[Opening Information given section]
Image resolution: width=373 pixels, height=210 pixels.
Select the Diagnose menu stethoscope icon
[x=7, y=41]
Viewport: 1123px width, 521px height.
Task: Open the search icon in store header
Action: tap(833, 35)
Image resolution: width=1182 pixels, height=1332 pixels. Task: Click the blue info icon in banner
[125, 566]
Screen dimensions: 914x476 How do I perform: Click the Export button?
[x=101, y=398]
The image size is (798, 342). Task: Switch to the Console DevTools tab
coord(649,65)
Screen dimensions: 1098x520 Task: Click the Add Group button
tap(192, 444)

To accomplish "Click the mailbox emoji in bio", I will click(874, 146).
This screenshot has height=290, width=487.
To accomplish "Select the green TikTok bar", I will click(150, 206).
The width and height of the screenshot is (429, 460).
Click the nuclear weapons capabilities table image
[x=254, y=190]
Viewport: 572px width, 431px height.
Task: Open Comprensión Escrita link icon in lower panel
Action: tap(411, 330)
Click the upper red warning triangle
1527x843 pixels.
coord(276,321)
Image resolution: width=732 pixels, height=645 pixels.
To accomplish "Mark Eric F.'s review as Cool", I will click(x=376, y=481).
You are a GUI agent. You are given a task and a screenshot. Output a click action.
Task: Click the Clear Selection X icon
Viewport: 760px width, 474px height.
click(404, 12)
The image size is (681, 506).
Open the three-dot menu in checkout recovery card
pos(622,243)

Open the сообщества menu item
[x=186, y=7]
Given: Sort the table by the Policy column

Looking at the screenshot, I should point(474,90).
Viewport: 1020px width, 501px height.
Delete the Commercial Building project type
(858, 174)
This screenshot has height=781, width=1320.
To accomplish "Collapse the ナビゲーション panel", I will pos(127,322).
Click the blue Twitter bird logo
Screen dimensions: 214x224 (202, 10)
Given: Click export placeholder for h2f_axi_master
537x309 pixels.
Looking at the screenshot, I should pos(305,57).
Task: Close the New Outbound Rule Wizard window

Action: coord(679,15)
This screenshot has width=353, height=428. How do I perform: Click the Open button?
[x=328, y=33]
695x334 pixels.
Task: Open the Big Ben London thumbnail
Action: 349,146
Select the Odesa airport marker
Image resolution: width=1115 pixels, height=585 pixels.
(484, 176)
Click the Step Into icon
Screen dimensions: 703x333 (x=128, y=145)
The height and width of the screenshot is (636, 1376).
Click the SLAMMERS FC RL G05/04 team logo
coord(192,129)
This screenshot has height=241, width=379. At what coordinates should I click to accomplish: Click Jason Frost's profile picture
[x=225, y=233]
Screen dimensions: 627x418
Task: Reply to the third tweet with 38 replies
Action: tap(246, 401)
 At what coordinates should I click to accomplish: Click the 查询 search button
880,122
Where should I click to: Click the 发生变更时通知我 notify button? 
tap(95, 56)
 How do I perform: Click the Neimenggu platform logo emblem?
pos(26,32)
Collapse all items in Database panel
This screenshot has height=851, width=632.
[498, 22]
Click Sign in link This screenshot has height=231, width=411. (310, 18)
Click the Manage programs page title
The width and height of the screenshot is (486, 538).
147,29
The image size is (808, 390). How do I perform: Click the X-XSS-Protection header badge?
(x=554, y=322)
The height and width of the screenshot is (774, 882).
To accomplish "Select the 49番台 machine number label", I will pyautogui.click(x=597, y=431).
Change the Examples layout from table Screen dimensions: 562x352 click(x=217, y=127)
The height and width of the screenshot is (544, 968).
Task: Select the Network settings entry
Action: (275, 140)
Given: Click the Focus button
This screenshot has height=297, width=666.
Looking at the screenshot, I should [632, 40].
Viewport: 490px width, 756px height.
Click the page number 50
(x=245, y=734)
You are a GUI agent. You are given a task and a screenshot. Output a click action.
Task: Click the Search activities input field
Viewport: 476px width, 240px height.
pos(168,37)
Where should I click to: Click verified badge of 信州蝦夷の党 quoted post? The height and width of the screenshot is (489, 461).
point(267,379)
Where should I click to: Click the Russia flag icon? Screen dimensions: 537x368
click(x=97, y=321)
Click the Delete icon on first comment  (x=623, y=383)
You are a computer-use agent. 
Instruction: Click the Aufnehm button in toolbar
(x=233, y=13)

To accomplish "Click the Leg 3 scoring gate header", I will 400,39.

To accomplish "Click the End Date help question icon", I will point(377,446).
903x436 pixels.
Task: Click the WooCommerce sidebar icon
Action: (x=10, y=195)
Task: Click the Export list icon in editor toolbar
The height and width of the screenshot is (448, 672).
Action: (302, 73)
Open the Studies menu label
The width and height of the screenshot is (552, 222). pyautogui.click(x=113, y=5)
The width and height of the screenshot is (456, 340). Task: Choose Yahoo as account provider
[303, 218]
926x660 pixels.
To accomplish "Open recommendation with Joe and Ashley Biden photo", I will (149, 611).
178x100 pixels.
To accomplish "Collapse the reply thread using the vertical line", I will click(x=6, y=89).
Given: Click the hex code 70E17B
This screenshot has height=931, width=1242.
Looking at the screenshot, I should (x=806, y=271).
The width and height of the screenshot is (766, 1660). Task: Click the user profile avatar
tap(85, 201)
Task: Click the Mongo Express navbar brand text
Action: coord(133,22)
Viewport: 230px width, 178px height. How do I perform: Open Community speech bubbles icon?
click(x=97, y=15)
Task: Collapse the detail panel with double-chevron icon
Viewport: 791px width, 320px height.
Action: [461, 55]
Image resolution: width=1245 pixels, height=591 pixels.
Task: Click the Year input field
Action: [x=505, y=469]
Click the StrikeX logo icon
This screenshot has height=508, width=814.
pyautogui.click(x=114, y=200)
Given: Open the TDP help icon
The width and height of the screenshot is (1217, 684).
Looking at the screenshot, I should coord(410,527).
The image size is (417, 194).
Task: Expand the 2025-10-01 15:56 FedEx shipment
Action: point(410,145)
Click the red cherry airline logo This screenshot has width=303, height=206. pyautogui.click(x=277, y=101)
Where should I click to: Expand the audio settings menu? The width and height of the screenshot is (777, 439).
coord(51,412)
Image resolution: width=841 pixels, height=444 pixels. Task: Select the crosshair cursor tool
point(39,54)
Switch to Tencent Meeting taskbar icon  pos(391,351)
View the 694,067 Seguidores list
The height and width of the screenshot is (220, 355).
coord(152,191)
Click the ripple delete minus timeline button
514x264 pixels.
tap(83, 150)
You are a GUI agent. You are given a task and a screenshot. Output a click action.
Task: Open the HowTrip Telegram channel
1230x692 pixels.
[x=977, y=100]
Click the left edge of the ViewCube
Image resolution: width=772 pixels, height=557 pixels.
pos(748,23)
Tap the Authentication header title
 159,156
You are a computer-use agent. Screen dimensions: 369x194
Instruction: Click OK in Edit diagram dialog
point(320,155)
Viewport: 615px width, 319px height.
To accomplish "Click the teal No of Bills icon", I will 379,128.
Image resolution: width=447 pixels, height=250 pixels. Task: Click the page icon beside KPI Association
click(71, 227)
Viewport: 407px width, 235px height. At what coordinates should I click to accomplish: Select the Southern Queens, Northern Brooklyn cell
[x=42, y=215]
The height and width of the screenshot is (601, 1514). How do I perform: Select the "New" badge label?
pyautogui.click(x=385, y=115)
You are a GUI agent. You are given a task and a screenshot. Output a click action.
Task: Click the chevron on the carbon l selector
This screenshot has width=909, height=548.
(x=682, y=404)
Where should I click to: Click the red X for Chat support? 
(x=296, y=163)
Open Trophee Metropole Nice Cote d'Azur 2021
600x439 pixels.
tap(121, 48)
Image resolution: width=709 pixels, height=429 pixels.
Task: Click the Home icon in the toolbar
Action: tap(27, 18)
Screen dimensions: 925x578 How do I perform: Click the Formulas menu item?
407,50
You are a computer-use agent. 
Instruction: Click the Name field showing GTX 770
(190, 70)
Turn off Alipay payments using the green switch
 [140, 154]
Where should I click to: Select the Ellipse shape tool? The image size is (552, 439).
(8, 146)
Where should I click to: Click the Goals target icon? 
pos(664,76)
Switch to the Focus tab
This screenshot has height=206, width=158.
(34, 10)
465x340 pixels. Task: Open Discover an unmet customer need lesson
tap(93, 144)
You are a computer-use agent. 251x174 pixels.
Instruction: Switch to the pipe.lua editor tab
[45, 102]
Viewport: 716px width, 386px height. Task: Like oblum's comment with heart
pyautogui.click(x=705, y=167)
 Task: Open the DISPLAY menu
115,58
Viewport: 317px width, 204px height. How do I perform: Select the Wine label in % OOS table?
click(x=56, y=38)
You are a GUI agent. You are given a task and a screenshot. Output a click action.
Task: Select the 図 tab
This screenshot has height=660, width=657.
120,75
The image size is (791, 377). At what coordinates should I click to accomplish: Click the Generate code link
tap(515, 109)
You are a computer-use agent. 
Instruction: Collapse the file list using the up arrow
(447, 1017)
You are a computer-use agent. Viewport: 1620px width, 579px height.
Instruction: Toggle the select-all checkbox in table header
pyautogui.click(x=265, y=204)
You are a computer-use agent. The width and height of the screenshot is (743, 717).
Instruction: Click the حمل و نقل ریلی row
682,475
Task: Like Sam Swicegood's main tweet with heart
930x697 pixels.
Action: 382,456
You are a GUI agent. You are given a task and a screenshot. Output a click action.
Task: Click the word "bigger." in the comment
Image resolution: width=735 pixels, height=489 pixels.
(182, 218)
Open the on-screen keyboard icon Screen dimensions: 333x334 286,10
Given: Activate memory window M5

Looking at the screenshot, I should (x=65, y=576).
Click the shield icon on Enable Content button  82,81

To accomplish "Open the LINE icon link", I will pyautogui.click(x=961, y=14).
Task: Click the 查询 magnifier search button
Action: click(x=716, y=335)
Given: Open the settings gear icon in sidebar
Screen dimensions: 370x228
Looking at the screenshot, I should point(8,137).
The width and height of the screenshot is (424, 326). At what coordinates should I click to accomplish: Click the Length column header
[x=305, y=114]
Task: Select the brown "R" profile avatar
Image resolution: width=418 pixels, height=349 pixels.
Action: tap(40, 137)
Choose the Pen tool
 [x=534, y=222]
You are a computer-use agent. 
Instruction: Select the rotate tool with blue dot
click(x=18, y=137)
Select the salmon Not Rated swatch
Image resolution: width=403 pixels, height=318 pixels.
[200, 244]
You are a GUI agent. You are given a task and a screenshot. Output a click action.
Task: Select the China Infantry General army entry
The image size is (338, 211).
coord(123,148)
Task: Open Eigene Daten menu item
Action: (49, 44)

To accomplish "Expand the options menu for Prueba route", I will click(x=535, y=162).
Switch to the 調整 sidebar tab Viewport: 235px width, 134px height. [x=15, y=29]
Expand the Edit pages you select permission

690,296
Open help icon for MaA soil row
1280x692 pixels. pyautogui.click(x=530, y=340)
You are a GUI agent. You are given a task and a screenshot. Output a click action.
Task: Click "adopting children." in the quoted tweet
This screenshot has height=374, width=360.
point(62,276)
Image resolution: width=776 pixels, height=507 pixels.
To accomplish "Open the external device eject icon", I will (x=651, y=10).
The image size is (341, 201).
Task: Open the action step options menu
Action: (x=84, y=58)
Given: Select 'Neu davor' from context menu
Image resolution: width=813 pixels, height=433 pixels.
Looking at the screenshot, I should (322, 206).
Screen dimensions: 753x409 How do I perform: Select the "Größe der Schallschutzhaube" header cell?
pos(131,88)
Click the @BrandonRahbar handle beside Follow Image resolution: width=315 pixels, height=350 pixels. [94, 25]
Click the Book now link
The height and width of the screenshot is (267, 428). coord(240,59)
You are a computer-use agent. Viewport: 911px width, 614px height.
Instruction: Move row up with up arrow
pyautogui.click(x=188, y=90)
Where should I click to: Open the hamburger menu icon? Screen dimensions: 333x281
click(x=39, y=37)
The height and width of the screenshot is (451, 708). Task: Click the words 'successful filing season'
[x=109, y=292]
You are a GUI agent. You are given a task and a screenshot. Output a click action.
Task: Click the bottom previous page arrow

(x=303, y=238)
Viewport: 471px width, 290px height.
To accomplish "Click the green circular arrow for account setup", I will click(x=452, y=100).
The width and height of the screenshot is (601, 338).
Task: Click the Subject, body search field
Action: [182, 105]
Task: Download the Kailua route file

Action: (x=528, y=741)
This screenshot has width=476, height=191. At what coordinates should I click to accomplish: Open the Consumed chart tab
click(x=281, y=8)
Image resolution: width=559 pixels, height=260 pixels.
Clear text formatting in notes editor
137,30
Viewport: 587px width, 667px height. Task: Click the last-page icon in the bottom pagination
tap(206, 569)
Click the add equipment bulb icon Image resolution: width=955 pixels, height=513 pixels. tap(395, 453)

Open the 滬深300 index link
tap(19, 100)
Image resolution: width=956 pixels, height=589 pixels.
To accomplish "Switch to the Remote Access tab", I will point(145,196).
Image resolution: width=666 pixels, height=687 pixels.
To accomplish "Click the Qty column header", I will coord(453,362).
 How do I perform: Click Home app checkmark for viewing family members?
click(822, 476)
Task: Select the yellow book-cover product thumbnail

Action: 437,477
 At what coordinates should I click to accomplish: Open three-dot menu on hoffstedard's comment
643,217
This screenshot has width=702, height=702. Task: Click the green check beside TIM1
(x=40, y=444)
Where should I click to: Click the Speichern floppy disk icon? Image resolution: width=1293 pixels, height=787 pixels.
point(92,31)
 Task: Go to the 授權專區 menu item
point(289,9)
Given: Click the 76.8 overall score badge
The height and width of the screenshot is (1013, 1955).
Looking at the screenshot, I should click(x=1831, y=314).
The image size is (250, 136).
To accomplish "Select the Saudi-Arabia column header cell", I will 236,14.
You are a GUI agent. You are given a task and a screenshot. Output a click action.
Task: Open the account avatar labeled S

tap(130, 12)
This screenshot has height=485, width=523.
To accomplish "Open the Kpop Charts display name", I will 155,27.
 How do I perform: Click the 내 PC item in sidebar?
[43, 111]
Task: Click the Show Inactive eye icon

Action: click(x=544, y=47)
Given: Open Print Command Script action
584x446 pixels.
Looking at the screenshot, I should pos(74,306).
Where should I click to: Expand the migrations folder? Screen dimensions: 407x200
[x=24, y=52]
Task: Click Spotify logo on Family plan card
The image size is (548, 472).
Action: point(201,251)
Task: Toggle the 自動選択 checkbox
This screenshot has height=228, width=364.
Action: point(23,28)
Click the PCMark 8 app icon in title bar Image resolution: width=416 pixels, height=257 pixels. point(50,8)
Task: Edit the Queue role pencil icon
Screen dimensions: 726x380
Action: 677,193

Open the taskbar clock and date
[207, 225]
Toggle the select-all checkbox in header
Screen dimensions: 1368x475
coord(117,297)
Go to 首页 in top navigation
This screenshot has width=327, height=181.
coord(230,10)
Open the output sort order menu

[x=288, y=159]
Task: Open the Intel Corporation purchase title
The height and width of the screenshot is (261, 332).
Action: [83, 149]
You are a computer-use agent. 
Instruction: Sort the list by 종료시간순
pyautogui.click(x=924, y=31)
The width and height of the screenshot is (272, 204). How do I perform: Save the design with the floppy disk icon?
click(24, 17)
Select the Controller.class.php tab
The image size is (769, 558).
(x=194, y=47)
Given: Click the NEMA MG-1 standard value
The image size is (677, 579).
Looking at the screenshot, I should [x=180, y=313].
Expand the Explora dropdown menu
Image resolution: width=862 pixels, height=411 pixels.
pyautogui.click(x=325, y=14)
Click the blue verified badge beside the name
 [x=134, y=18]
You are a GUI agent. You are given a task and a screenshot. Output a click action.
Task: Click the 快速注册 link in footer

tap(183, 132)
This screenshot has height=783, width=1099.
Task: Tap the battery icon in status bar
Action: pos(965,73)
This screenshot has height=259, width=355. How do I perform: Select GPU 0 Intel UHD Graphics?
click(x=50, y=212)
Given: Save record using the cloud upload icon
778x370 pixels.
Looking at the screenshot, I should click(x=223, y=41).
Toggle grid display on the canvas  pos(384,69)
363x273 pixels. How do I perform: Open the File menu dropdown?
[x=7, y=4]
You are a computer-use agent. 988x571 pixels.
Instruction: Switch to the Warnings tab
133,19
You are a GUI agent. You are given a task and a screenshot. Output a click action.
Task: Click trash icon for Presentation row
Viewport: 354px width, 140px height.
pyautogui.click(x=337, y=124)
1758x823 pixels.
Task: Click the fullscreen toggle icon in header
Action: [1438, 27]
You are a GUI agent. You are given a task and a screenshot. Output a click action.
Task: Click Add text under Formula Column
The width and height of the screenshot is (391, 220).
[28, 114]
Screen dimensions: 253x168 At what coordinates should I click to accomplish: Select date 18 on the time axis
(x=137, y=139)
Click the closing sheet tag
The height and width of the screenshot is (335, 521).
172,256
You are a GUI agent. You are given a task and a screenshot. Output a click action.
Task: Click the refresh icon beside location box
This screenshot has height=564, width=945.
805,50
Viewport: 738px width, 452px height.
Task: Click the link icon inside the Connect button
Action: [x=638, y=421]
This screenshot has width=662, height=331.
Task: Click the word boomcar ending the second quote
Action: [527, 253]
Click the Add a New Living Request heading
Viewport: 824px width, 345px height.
[Closing Information given section]
## Exercise brief
Copy out all lines of the listing where the word "chevron" appears.

## Your solution
Task: Collapse the detail panel with double-chevron icon
Task: Click the chevron on the carbon l selector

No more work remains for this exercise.